Records supplied:
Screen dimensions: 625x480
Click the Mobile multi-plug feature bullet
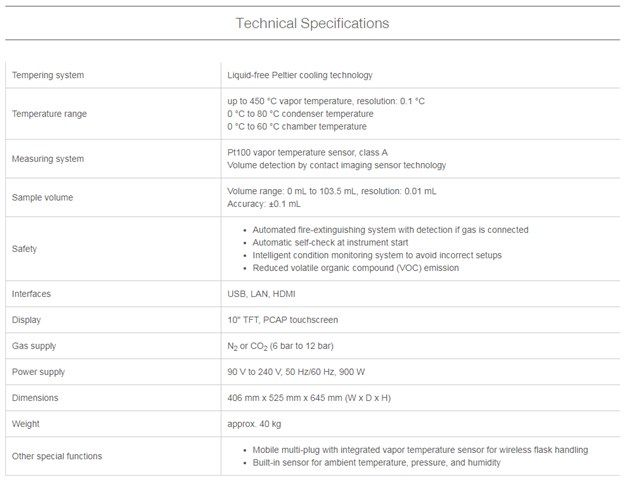420,450
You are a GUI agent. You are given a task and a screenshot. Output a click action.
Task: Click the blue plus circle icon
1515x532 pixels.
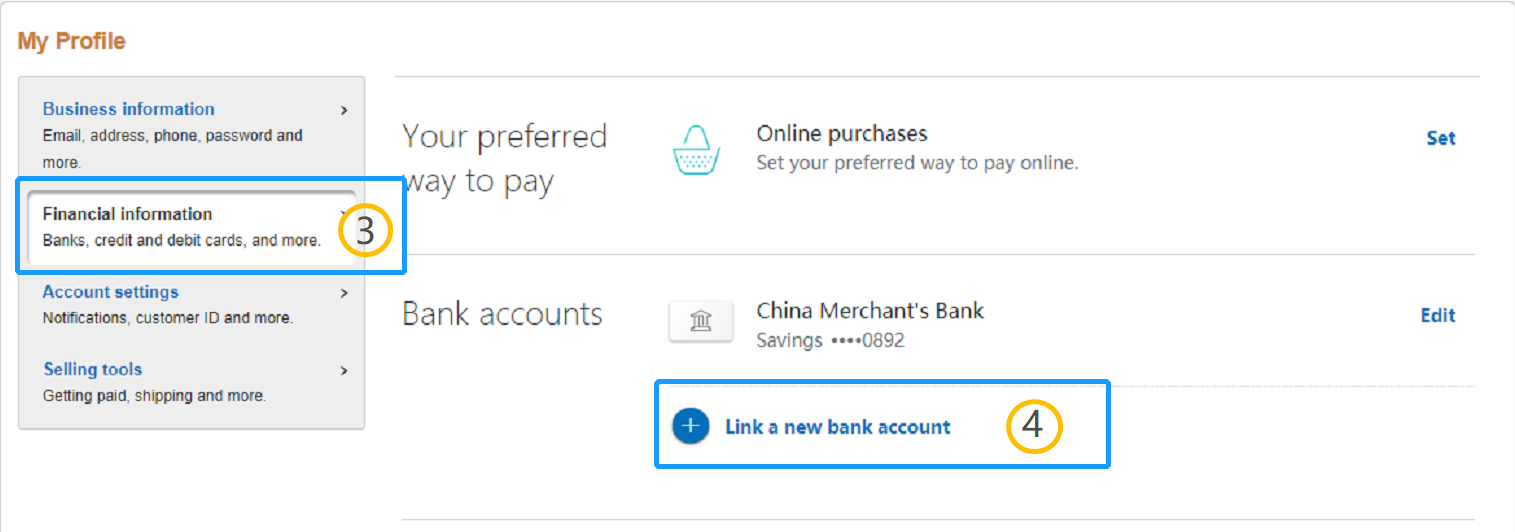coord(691,426)
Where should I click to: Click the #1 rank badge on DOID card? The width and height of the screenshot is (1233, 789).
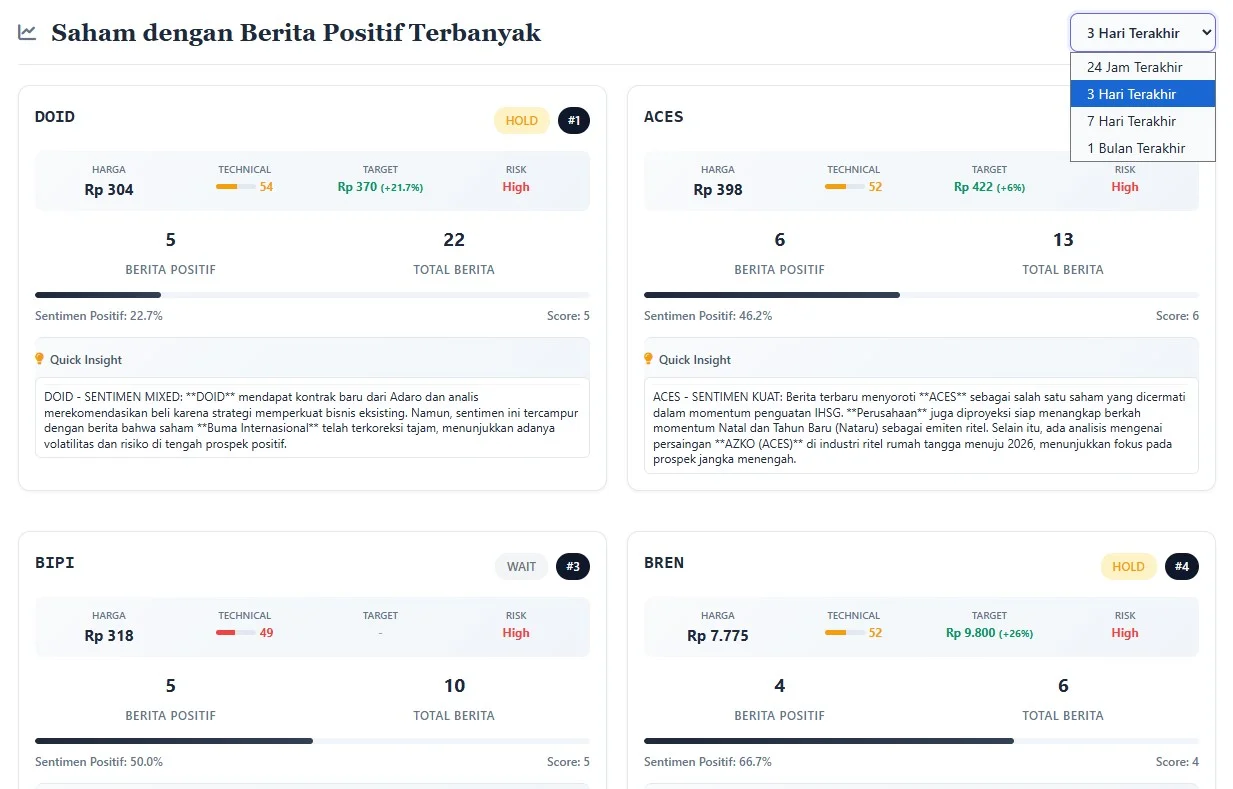573,121
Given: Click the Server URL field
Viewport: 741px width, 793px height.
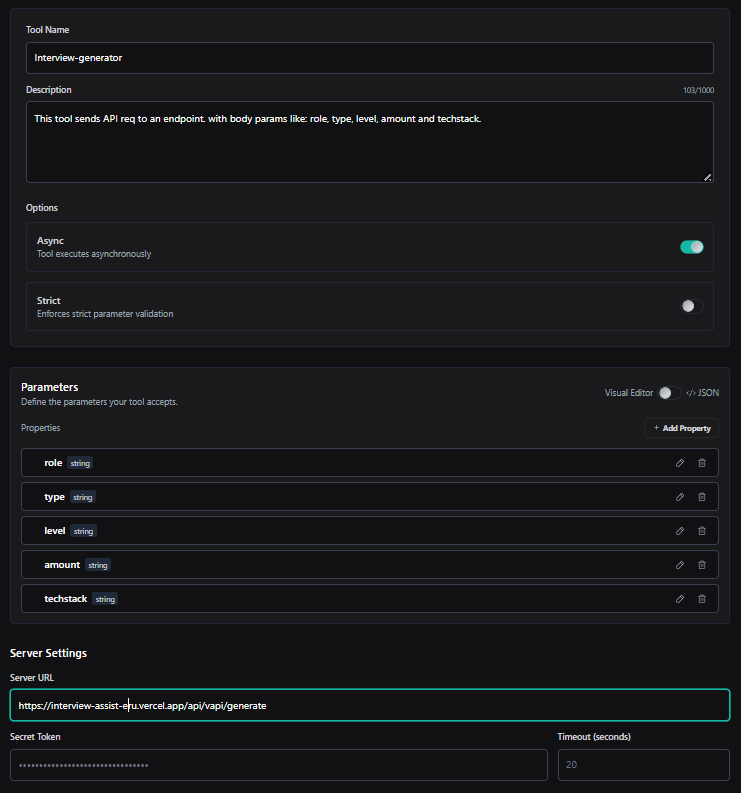Looking at the screenshot, I should pos(369,705).
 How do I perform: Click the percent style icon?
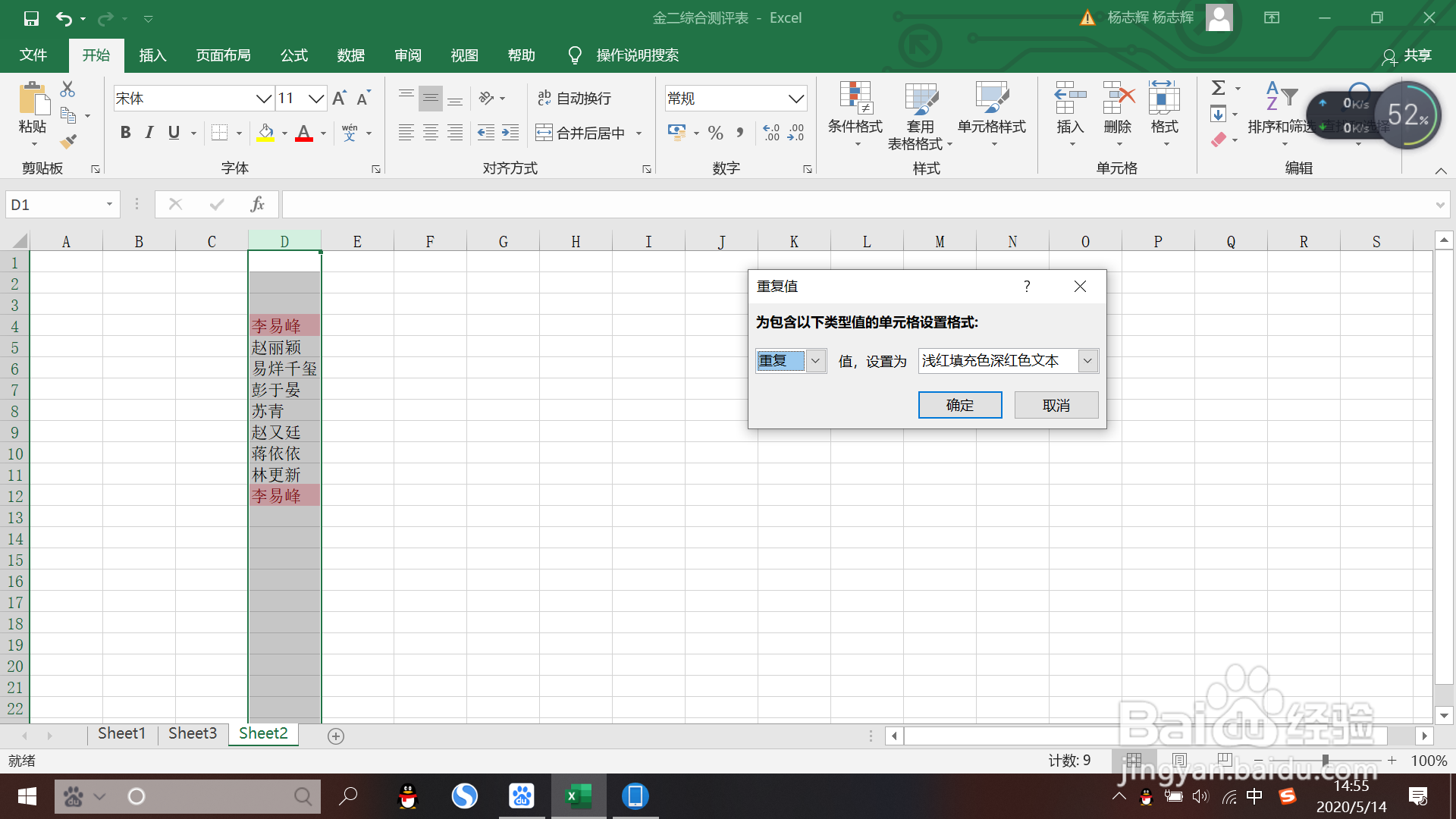tap(714, 133)
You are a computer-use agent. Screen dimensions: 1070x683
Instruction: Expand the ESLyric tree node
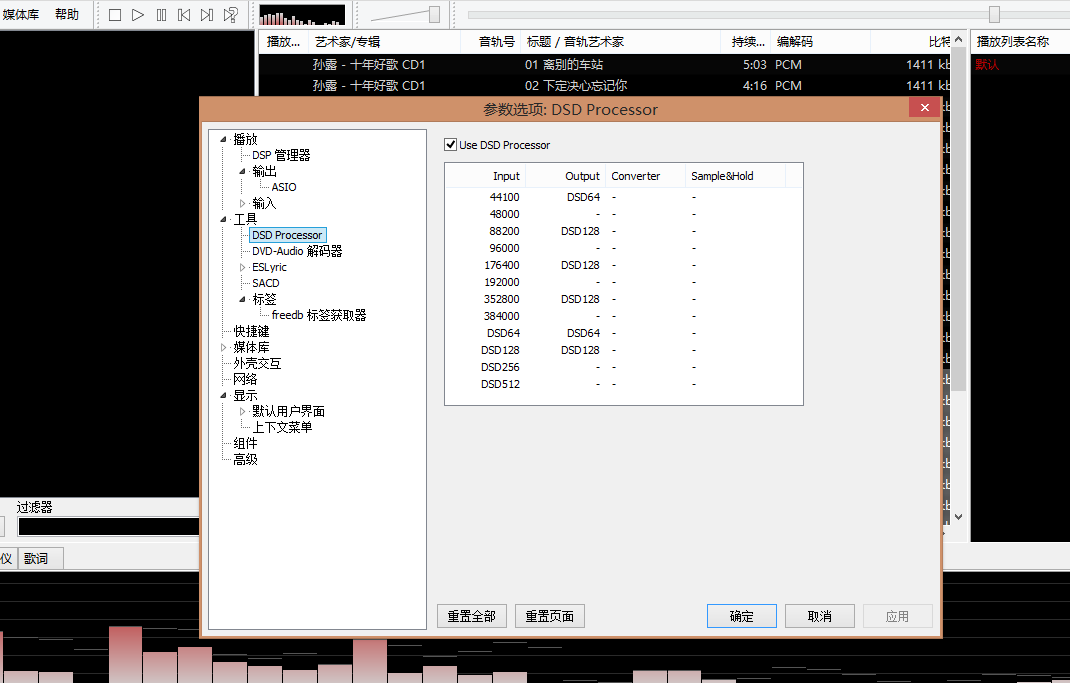coord(242,267)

Exercise: Recast the lines of the entries above as a numbered list, leaving out blank lines and the pictures.

Answer to this exercise:
1. Screen dimensions: 625x480
2. Click the Mobile multi-plug feature bullet
3. 420,450
4. You are a GUI agent. You are given a task and a screenshot. Output a click action.
5. Task: Click the blue plus circle icon
6. 1515x532 pixels.
7. coord(691,426)
8. Where should I click to: Click the #1 rank badge on DOID card? The width and height of the screenshot is (1233, 789).
9. 573,121
10. Given: Click the Server URL field
11. Viewport: 741px width, 793px height.
12. Looking at the screenshot, I should pos(369,705).
13.  How do I perform: Click the percent style icon?
14. tap(714, 133)
15. You are a computer-use agent. Screen dimensions: 1070x683
16. Instruction: Expand the ESLyric tree node
17. coord(242,267)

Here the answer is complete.